MRI of his brain and internal acoustic meati confirmed skull vault thickening and showed no evidence of compression of the 8th cranial nerve on either side. The cochleas appeared normal. His audiogram showed the moderate mixed high-frequency sensorineural and low-frequency conductive hearing loss typical of Paget's disease. Tympanograms were normal, and loudness discomfort levels suggested a non-recruiting loss. He was treated with six intravenous pamidronate infusions at one-week intervals and was provided with a hearing aid. At reassessment six months later the conductive component of his hearing loss had completely resolved and in consequence air conduction thresholds had improved (Figure 1). He no longer required the hearing aid. His tinnitus had greatly improved, and the alkaline phosphatase was now 198 u/L.
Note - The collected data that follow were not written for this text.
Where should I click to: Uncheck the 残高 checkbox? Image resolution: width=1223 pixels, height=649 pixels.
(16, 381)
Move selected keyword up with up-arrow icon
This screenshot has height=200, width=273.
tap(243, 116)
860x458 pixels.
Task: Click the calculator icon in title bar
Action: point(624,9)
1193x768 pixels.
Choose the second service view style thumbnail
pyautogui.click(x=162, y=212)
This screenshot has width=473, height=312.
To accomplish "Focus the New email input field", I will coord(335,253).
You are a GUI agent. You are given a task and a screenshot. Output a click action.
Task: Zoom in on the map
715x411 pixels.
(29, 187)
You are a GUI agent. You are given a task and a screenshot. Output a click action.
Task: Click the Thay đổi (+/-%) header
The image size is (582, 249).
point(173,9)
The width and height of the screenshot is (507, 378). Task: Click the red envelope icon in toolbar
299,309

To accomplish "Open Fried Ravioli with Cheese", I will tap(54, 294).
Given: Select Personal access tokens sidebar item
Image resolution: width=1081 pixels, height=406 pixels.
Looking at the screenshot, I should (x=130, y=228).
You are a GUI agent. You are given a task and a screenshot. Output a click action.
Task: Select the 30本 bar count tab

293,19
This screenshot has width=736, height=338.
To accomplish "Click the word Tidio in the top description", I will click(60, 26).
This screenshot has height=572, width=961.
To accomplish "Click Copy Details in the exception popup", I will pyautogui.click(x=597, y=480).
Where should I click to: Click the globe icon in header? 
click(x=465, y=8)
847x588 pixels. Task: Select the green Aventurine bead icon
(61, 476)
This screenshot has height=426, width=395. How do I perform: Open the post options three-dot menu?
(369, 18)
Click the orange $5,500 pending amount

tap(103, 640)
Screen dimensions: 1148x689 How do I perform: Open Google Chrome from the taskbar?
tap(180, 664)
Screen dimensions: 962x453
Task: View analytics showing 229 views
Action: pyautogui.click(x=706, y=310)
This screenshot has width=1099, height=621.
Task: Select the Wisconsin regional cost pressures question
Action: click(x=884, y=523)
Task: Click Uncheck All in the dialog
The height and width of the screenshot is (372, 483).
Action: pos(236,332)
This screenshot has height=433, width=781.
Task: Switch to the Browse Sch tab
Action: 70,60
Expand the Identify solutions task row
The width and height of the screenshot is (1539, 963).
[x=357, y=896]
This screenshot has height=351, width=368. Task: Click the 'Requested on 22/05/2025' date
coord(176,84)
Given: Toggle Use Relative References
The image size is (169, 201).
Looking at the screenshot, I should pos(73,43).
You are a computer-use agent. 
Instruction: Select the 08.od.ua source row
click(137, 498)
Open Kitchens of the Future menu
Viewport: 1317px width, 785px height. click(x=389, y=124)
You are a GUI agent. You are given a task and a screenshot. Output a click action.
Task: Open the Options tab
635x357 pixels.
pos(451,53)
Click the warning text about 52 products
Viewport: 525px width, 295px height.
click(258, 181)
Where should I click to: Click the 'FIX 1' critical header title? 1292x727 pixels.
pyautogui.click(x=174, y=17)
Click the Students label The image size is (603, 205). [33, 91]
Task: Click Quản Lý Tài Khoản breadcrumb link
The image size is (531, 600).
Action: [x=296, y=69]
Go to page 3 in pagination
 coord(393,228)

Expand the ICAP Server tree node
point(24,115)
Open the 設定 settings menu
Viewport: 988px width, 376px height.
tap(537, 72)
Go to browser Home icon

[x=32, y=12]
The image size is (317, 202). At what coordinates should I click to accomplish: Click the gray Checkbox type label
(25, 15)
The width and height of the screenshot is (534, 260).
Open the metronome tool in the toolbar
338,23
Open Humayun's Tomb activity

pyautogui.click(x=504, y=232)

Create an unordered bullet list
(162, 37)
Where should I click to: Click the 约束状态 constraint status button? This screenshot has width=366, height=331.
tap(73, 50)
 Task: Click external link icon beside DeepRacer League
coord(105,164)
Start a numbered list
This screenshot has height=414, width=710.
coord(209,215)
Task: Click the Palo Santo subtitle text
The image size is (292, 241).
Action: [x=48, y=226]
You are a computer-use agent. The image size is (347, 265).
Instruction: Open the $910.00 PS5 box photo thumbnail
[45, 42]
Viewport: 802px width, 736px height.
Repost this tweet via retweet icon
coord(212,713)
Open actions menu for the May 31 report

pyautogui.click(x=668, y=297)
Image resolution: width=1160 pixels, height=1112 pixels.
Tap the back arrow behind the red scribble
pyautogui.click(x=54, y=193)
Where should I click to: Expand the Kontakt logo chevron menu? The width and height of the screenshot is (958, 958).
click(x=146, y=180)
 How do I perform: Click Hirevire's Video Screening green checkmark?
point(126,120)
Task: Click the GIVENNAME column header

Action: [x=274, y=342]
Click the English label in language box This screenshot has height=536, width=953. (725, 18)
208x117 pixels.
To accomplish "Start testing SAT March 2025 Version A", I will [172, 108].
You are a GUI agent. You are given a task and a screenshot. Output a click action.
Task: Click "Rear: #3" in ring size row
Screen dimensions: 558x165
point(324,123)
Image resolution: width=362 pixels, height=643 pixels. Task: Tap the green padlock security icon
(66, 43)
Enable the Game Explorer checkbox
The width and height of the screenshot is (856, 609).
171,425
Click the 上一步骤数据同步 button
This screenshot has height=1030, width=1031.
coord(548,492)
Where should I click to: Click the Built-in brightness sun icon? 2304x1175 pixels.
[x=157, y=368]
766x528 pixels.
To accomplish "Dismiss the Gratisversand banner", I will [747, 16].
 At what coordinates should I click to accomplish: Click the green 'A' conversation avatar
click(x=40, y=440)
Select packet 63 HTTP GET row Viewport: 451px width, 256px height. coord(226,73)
In the UK, about 5% of the population over 55 have Paget's disease. A quarter have skull involvement, and in half of these the temporal bones are affected, usually bilaterally. Of those with temporal bone involvement about half have hearing loss, a quarter have tinnitus and a quarter have vertigo. These figures suggest that, in a randomly selected population of a thousand over-55s, three would have hearing loss from temporal bone Paget's disease.
Several case reports and one retrospective study record improvement or slowing of hearing loss in Paget's disease. A recent prospective uncontrolled study did not show improvements in hearing with such agents, but about half the patients who reported tinnitus or vertigo said that these symptoms had improved.6
There is no unifying explanation of the mechanism by which Paget's disease causes hearing loss.7 Ossicular involvement is by no means universal even in those with a purely conductive loss. The sensorineural component has been thought to result from compression of the 8th cranial nerve as it passes through the internal auditory canal but, as in the present case, the auditory nerve is intact in a large proportion of patients with Paget's disease and hearing loss.7
In view of the evidence of benefit from medical treatment, conductive hearing loss or other audiological symptoms in a patient of mature years should prompt consideration of Paget's disease.